Infection Prevention and Control Nurse Heather Lawson tells us about her rich and varied career on International Nurses Day
My name is Heather Lawson, I decided to become a Nurse following in the steps of my mum who initially trained as a nurse and started my nursing career in 1993 as a Carer at a local care home to learn the basics of the job while going to college to gain the necessary qualifications to get into university to do my training.
I very quickly in 1994 progressed to working at North Tyneside General Hospital as an Auxiliary nurse on Ward 4 and within theatres for a short time. I loved the fast-paced environment of Orthopaedics and the diversity of the patients on the ward as both trauma and electives were nursed together on the ward. A few years of working in this environment, I started my nurse training and continued to work on the ward alongside this building on my skills I was learning during my training. The Ward Sister was extremely supportive and encouraged me to succeed in my training and really inspired me to do well. This ethos of support has stayed with me throughout and I now like to think I offer that same support and encouragement to students and colleagues I deal with in my current role.

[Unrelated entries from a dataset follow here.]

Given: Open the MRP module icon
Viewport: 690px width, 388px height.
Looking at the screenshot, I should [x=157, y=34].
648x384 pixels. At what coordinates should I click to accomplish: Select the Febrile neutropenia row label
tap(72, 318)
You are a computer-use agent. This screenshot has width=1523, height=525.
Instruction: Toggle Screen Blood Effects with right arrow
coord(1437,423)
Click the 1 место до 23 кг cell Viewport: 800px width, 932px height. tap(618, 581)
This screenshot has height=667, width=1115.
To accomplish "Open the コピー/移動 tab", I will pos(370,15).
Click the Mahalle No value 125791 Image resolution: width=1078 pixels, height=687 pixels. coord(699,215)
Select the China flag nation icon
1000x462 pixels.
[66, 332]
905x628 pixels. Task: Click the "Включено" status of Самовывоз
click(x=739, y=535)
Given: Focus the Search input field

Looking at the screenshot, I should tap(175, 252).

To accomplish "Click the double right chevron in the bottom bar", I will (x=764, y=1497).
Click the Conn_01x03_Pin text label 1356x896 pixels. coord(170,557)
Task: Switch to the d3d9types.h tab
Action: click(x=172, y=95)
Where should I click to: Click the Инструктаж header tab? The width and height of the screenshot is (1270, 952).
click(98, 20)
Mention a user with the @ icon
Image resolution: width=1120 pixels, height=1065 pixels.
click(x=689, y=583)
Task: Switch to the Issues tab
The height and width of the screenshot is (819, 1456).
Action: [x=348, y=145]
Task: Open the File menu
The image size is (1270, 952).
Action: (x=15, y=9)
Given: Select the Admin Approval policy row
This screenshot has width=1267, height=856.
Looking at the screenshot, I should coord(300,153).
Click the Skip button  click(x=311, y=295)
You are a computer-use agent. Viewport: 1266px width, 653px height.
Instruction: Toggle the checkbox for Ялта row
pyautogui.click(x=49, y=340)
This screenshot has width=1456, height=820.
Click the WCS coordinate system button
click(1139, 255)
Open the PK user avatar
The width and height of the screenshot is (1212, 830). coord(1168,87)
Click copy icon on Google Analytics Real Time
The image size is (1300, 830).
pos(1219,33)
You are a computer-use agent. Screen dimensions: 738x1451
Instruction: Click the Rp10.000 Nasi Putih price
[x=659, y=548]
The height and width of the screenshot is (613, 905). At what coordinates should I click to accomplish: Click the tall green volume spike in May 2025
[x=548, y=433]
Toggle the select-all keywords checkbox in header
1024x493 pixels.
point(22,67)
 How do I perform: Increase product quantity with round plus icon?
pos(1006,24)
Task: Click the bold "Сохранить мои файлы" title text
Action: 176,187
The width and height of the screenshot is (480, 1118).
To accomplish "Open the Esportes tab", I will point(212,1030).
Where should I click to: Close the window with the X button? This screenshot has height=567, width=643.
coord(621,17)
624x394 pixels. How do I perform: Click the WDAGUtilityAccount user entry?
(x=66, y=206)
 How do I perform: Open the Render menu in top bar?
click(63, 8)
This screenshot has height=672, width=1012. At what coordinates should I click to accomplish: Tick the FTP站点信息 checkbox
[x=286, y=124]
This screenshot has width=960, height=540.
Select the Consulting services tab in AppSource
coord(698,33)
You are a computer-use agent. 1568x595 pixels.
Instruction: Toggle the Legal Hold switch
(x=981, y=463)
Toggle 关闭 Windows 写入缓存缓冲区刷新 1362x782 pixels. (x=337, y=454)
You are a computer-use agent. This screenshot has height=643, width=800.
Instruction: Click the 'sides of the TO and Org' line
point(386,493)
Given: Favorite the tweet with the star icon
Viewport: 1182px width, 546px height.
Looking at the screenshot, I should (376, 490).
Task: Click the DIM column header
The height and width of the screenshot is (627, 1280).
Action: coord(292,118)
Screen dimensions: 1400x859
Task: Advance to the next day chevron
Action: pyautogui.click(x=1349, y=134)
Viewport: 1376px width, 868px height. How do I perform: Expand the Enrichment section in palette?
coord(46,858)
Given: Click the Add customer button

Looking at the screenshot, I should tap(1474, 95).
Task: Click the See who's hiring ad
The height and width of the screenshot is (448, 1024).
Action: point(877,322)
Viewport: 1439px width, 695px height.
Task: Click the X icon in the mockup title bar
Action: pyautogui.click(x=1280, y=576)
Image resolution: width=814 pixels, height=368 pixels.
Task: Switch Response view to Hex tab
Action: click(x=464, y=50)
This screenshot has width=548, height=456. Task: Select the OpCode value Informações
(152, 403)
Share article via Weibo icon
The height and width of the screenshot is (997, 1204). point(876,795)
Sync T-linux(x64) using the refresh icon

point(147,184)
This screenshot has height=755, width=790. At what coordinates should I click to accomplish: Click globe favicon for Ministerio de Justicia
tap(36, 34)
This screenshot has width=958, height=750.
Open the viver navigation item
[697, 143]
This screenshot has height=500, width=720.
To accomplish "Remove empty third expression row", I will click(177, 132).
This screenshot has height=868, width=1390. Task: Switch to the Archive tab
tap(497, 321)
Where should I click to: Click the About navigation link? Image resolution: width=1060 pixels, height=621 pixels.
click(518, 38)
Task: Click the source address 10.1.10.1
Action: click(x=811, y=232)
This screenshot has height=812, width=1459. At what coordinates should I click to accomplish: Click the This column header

Over my 29 year career I worked in a variety of settings such as General Surgery, Orthopaedics, Endoscopy, NHS Direct and now Infection Prevention and Control. I love the diversity of nursing and helping the public at some of their most difficult times and making their life a little easier. It is an honour and privilege to be a nurse and more so since the pandemic when Infection Prevention and Control was at the forefront of the global pandemic, aiming to keep everyone both staff, patients and the wider community as safe as possible. This has been extremely challenging for us all however with good leadership and support from the team we have all risen to the challenge!
I have witnessed a lot of changes in nursing since I started however the support and camaraderie of colleagues, organisation and the joy of delivering safe high-quality care to patients doesn’t change.